If Auto erase expired tapes is enabled, a tape cartridge can be automatically erased only when:

  • All recovery points on the cartridge have expired, and

  • The cartridge does not contain any portion of a recovery point chain that still has non-expired segments on another cartridge.

This logic ensures that tapes required to restore an active (non-expired) recovery chain are never removed prematurely.

Example

The following examples illustrate how expired recovery points and dependent chains affect automatic tape reuse when the Auto erase expired tapes option is enabled.

Fully Expired Chain Across Two Tapes (Cartridge Can Be Reused)

  • Tape A contains:

    • 1 Full recovery point

    • 1 Incremental recovery point

    • Both belong to Chain X and are expired

  • Tape B contains:

    • The last part of the same Incremental recovery point from Chain X (also expired)

    • A new backup Chain Y:

      • 1 Full recovery point (not expired)

      • 1 Incremental recovery point (not expired)

  • The Auto erase expired tapes option is enabled.

  • A new Backup Copy job to tape is started. The job starts with an empty cartridge.

Result:

  • Tape A is considered expired and overwritable.
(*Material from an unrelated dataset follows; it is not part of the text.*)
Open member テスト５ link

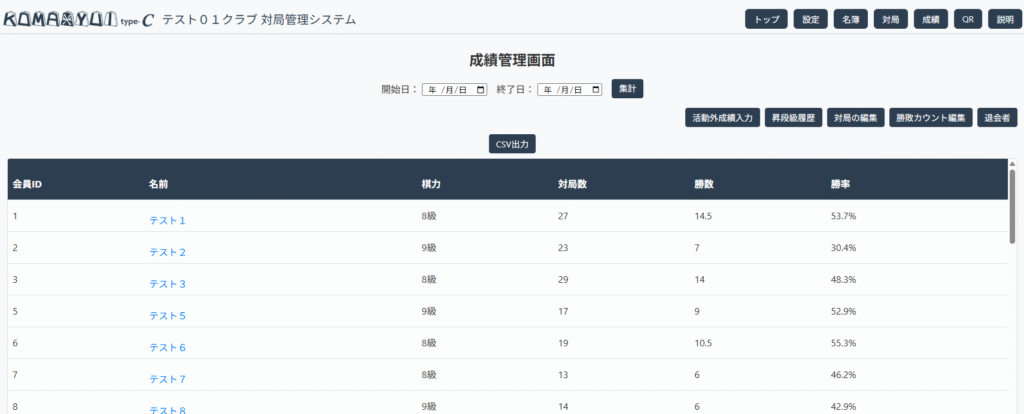[167, 316]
Tape A is used for the new job.

  • If Tape A becomes full, a free or empty cartridge is used.

Entire Chain Expired, But Stored on Multiple Tapes (Cartridge Can Still Be Reused)

  • Tape A contains:

    • 1 Full recovery point

    • 1 Incremental recovery point

    • Both belong to Chain X

  • Tape B contains:

    • The last Incremental recovery point of Chain X

    • All recovery points of Chain X are expired

    • A new Chain Y with non-expired Full and Incremental points

  • The Auto erase expired tapes option is enabled.
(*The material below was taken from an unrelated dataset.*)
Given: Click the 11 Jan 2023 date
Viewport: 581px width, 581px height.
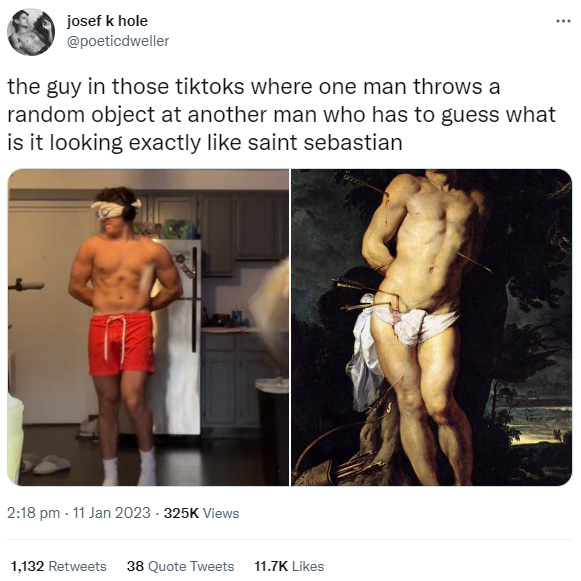Looking at the screenshot, I should [112, 513].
  • A new Backup Copy job to tape is started.

Result:

  • Tape A is considered expired and overwritable. Tape A is reused for a new job.
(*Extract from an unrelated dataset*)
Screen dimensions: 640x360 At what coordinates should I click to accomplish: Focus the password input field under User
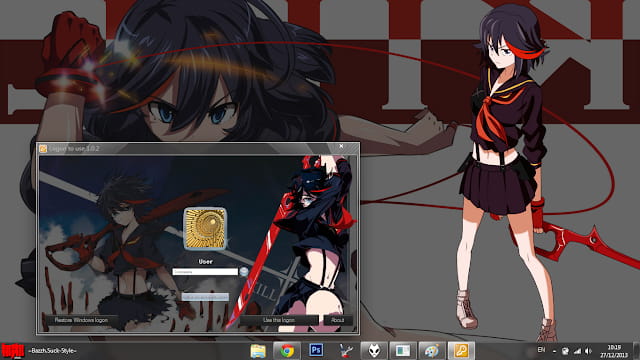pos(205,272)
  • If additional space is required, a free or empty cartridge is used.

Dependent Non-Expired Recovery Point Exists (Cartridge Cannot Be Reused)

  • Tape A contains:

    • 1 Full recovery point (expired)

    • 1 Incremental recovery point (expired)

    • Both belong to Chain X

  • Tape B contains:

    • The last Incremental recovery point of Chain X (not expired)

    • A new Chain Y with non-expired Full and Incremental points

  • The Auto erase expired tapes option is enabled.

  • A new Backup Copy job to tape is started.

Result:

  • Tape A is NOT considered expired, because it contains a portion of Chain X that still has non-expired dependencies on Tape B. Tape A is NOT reused.

  • NAKIVO Backup & Replication attempts to use:

    • Another expired (overwritable) tape, or

    • A free tape, or

    • An empty tape.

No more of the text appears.